## Stored items
● ● ●

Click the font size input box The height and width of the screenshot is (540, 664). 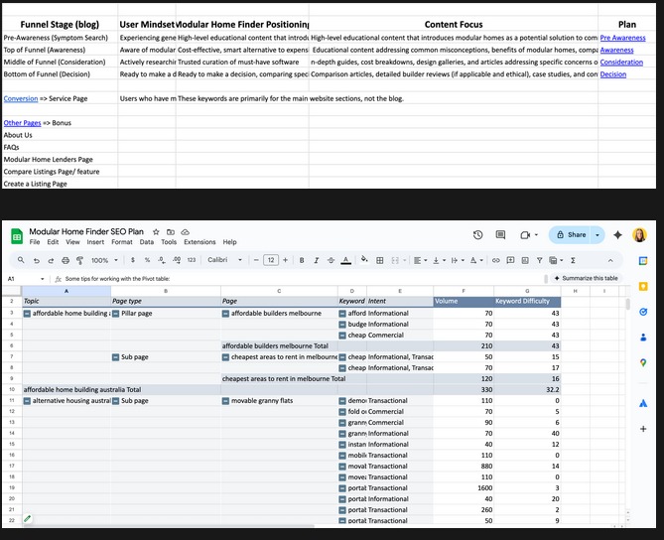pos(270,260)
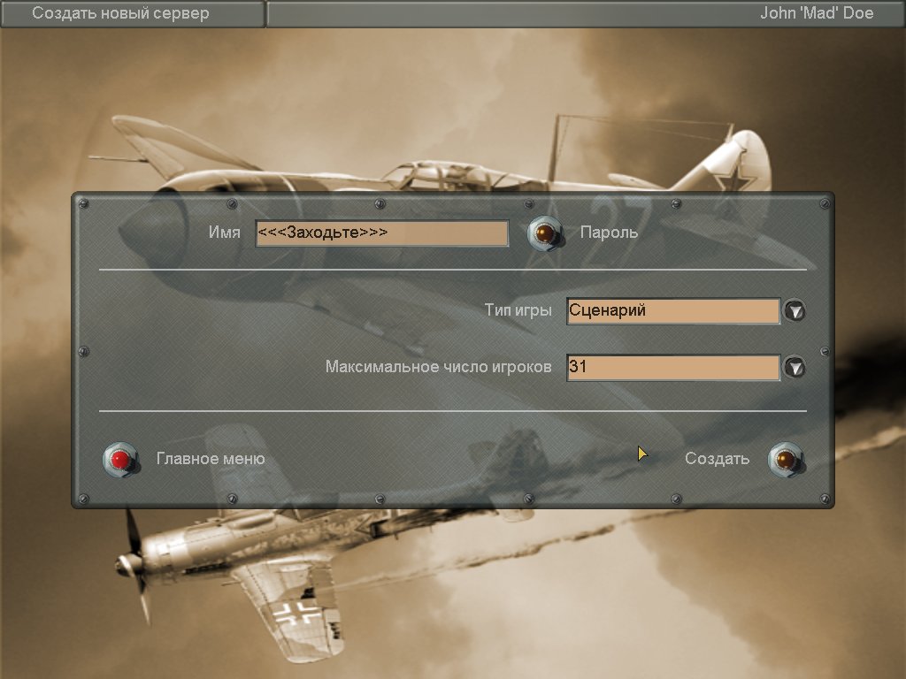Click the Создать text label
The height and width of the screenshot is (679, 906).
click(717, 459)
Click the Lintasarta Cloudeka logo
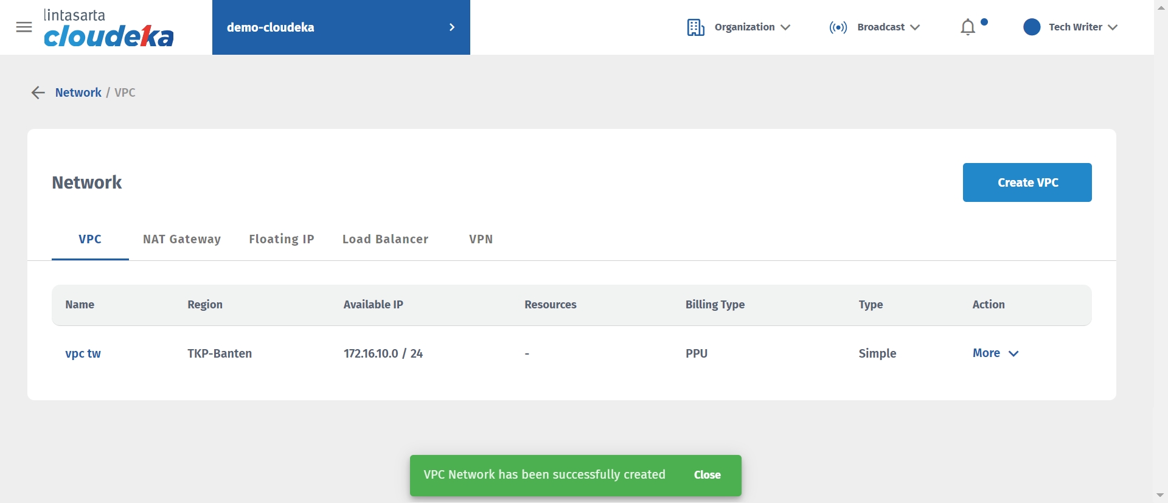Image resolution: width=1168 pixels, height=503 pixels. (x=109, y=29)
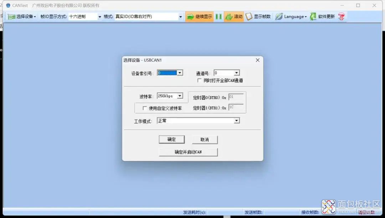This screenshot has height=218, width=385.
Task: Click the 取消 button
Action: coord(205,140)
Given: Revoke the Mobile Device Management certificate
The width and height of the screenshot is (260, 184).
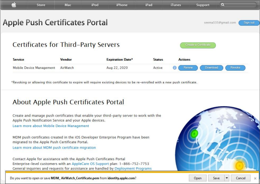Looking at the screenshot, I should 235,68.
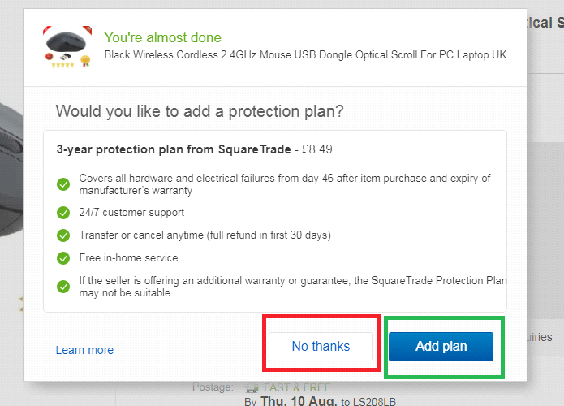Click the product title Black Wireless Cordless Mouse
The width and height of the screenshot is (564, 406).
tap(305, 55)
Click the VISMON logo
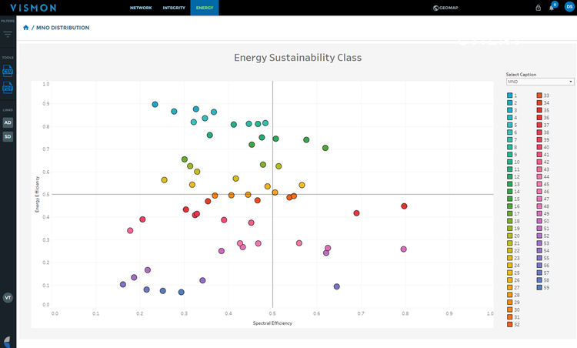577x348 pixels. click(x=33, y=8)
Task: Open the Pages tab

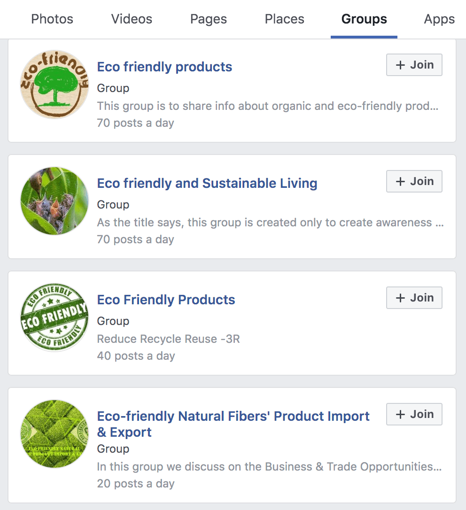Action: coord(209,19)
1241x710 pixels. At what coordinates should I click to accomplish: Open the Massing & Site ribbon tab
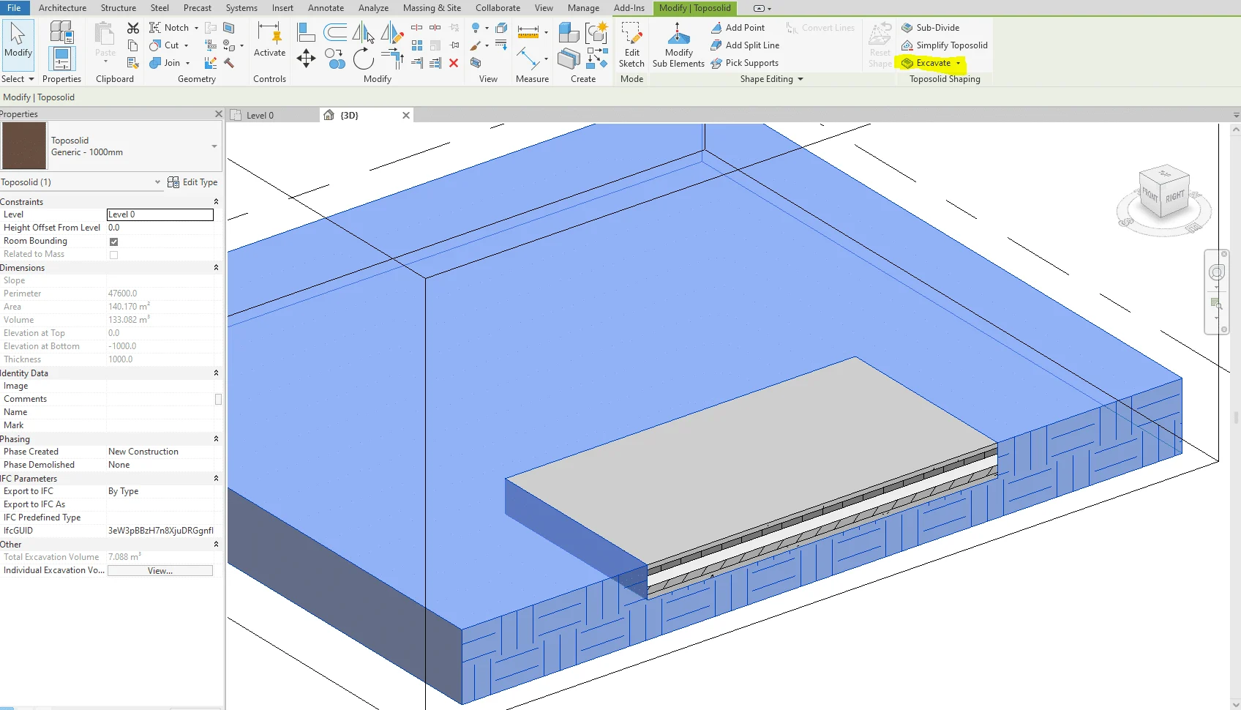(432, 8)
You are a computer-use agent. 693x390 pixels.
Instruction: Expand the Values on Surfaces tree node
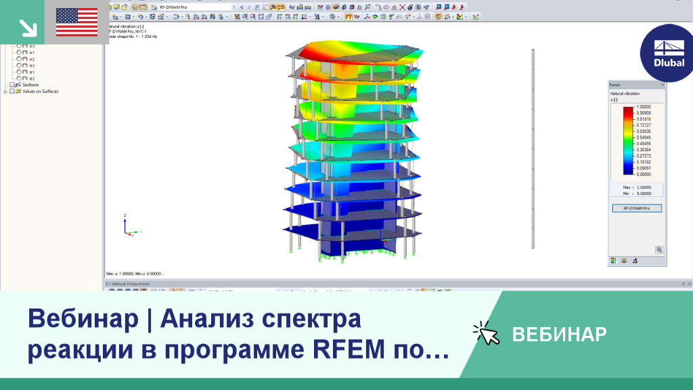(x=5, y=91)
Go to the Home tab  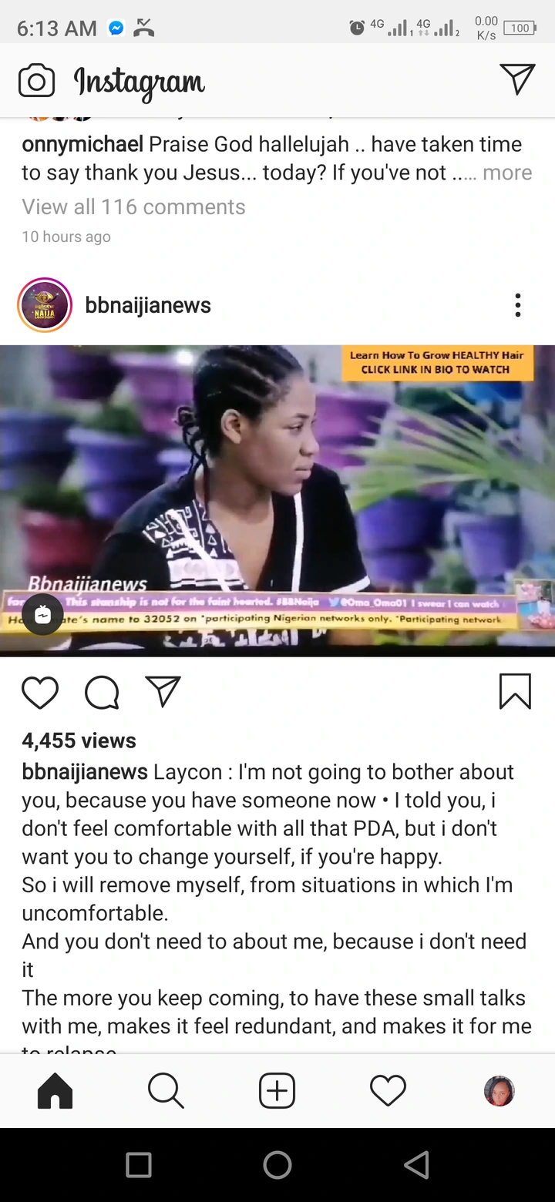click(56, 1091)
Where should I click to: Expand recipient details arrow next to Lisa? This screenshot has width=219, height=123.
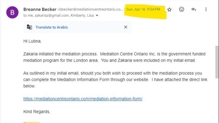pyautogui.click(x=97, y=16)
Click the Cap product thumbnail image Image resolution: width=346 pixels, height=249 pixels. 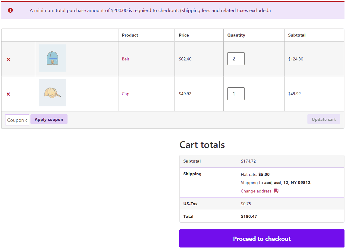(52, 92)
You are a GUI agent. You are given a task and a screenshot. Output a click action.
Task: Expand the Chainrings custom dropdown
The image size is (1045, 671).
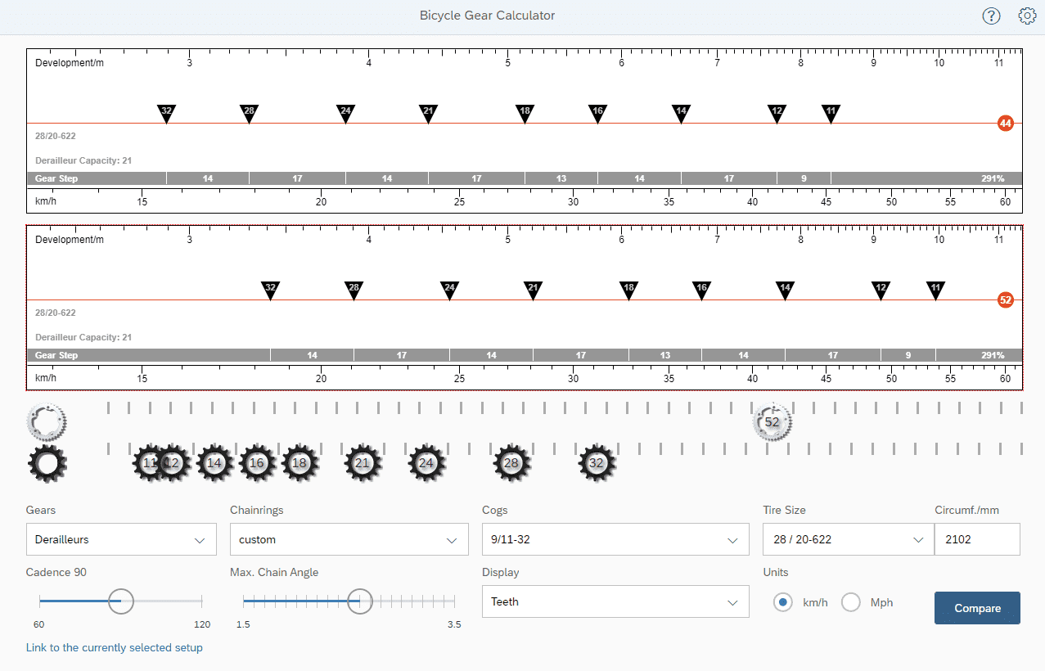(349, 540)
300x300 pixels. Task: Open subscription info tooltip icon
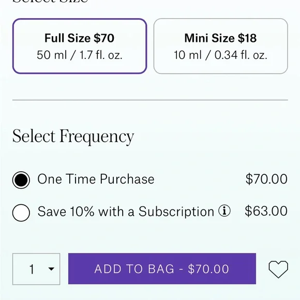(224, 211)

● ● ●

## Work request
Every picture stays out; reproduce exactly the lines from the one with "You are a GUI" through the last line of the data above.

## Answer to the exercise
You are a GUI agent. You are given a task and a screenshot. Output a click action.
Task: Expand the Chainrings custom dropdown
The image size is (1045, 671).
(349, 540)
300x300 pixels. Task: Open subscription info tooltip icon
(224, 211)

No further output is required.